Related Experiment Videos
Quantitative computer tomography in Alzheimer's disease: a re-evaluation.
S A Koslow1, A A Swihart, R E Latchaw
1Department of Radiology, Presbyterian-University Hospital, Pittsburgh, PA 15213.
Gerontology
|January 1, 1992
Summary
Computer-tomographic (CT) scans can help differentiate Alzheimer's disease (AD) patients from healthy individuals. This study explored the accuracy of CT scan measures in diagnosing probable AD, identifying factors contributing to misclassification.
Area of Science:
- Neurology
- Radiology
- Gerontology
Background:
- Alzheimer's disease (AD) diagnosis relies on clinical criteria and can be challenging to distinguish from normal aging.
- Neuroimaging, particularly computer-tomographic (CT) scanning, offers potential quantitative measures for assessing brain changes associated with AD.
- Previous research has identified significant brain volume loss in AD patients, but the diagnostic utility of specific CT parameters requires further exploration.
Purpose of the Study:
- To evaluate the effectiveness of computer-tomographic (CT) scanning in discriminating between patients with probable Alzheimer's disease (AD) and healthy elderly controls.
- To assess the sensitivity and specificity of individual CT scan parameters and multivariate models for AD diagnosis.

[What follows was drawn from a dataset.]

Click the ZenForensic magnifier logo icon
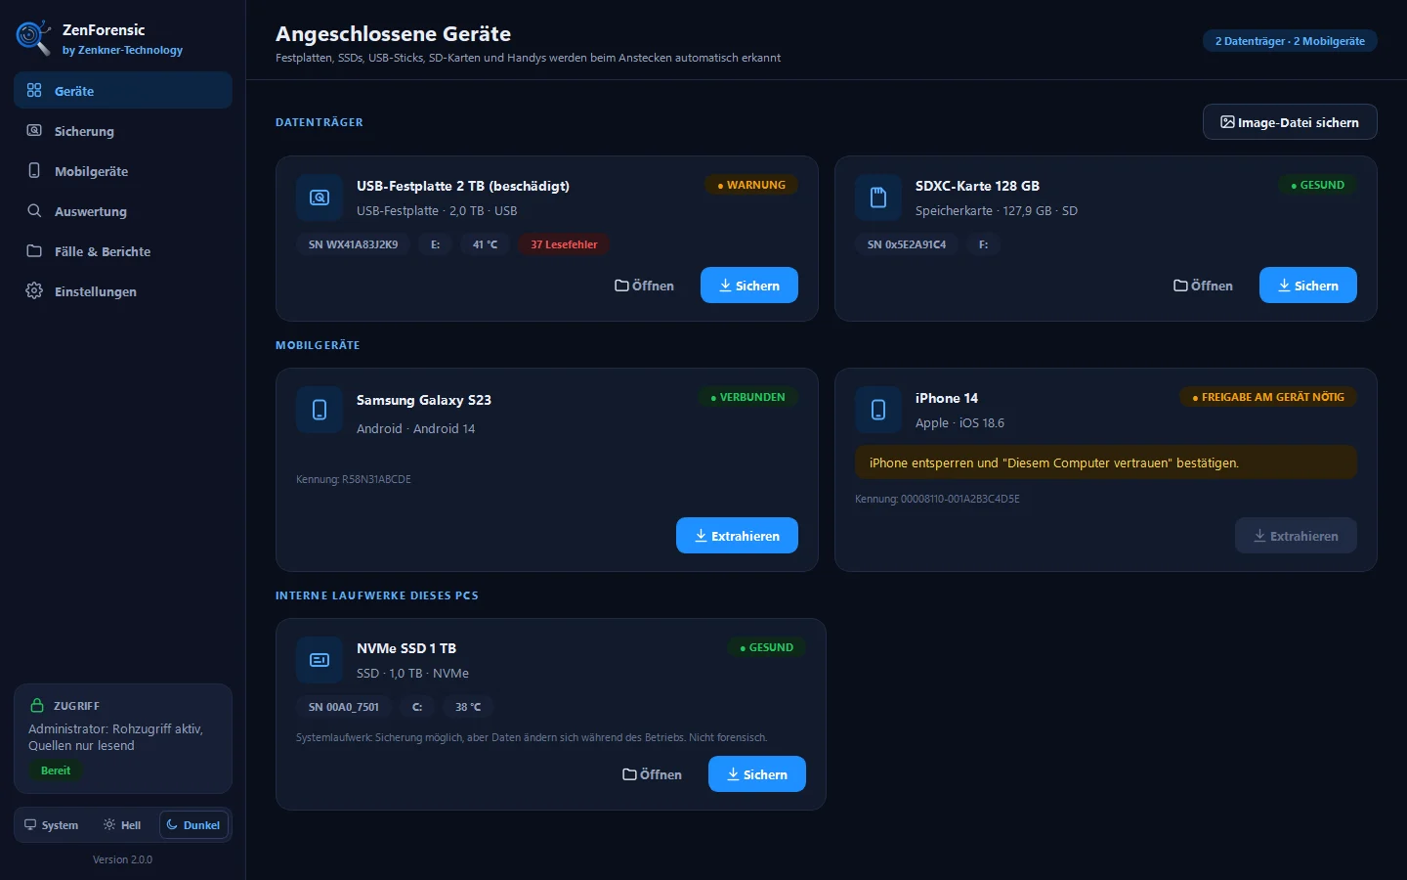The image size is (1407, 880). point(33,38)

- To investigate the underlying reasons for any diagnostic misclassifications using CT imaging.
Main Methods:
- Quantitative analysis of brain volumes and other unique variables from CT scans of 58 patients diagnosed with probable AD (NINCDS-ADRDA criteria) and 59 healthy controls.
- Longitudinal study design to track changes and improve diagnostic accuracy.
- Exploration of both single CT parameters and combined multivariate models for diagnostic discrimination.
Main Results:
- CT scan parameters demonstrated potential in differentiating AD patients from controls, with varying degrees of sensitivity and specificity.
- Multivariate models incorporating multiple CT parameters showed improved diagnostic performance compared to single parameters.
- Analysis identified specific CT-derived variables that were significant predictors of probable AD diagnosis.
Conclusions:
- Computer-tomographic (CT) scanning provides valuable quantitative data that can aid in the discrimination of Alzheimer's disease (AD) from normal aging.
- The diagnostic accuracy of CT for AD can be enhanced by utilizing multivariate models that combine several imaging parameters.
- Understanding the sources of misclassification is crucial for refining CT-based diagnostic approaches in clinical practice.